I have not been blameless. There was a catastrophic incident when a friend went to collect Sean for me and must have left the gate open. About 10 horses escaped and galloped en masse about a mile, across a bridge over the A505 to another yard where some of the horses had just been moved from. It was a miracle that no pedestrians, cars, horses, property generally was damaged in the process. The owners were incredibly nice about this at the time.
Horses for some owners are a child substitute. They are endlessly pampered and preened and dressed in the latest must have fashion. Sean is the poor relation and has survived on second hand kit throughout most of his life. As he is a big roller, this bothers him not one jot as his preferred state is covered in mud. I have endless snipey comments about how often I shoe him, how much I feed him, how much bedding I have in the stable. I guess I am the one they love to look down on.
Sean was a huge physical challenge to me. Part of the problem, especially once I was on my own, was that I did not have the financial resources or the time to make the most of his potential. I had enough lessons from the lovely Beth who then emigrated to New Zealand to be able to hike out on my own. Beth said something quite empowering to me that I always remember. She said that Sean was lucky to have me and my calmness as he was the sort of horse who would end up in the knackers yard. He was not easily tameable. He dominated in the field and I got lots of grief from owners who felt he had not been gelded properly. He always had to be at the front of the pack, had a set mode of gallop when everyone else would canter so I very quickly ended up with no one to ride out with. He is very strong. For years I rode him full of fear. He took me out my comfort zone all the time. Why did I carry on? I don’t know. He was good to handle otherwise. There is a viewpoint that you should do something every day that makes you afraid. His reputation locally makes him difficult to re-home.

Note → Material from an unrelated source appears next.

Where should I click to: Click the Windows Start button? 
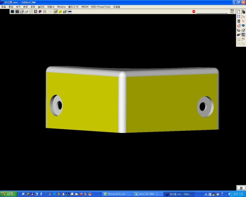9,194
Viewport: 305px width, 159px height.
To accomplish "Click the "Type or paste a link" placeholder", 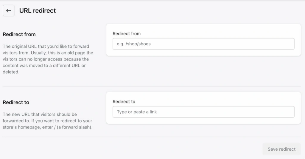I will click(x=137, y=112).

His reputation on the yard is that I am the only person he will let ride him. I have seen him roll over to dislodge an experienced male rider in the early days. Apart from once (when I went to Cameroon) he has been impossible to put on loan or share. When I went to Sri Lanka he just stayed in the field. Yet after 6 months he let me ride him as if it had been a matter of days.
Do I owe him? He has cost me more than enough to pay my debts. In my darkest hours riding him has soothed me. It still does. Horses go at their own pace. The warmth of his body and the feel of his coat when I stroke him and talk to him are a great therapy. I don’t enjoy riding any other horse as my body is so used to the feel of him. To be honest, even though I would not class myself as a good rider, other horses bore me.
Mucking out in the winter keeps me fit. When it is cold and dark and I am the last one on the yard after the London commute, the discipline of just putting one foot in front of the other and without haste going through my hour long routine, gets me out in the fresh air and the legs working.
There are memorable moments out riding. There are miles of bridle paths in the locality. I can ride and see no one, but I see lots of wildlife I would not see otherwise. Sean keeps me close to nature and natural things.
I am sorry I did not master jumping him as he was very excited about it. I am sorry I never pursued mastery of his fears of busy roads. I can’t imagine ever getting him in a horse box again. He is developing cushings disease and has sarcoids. One day he will die and if it is before me a sizeable piece of me will die with him.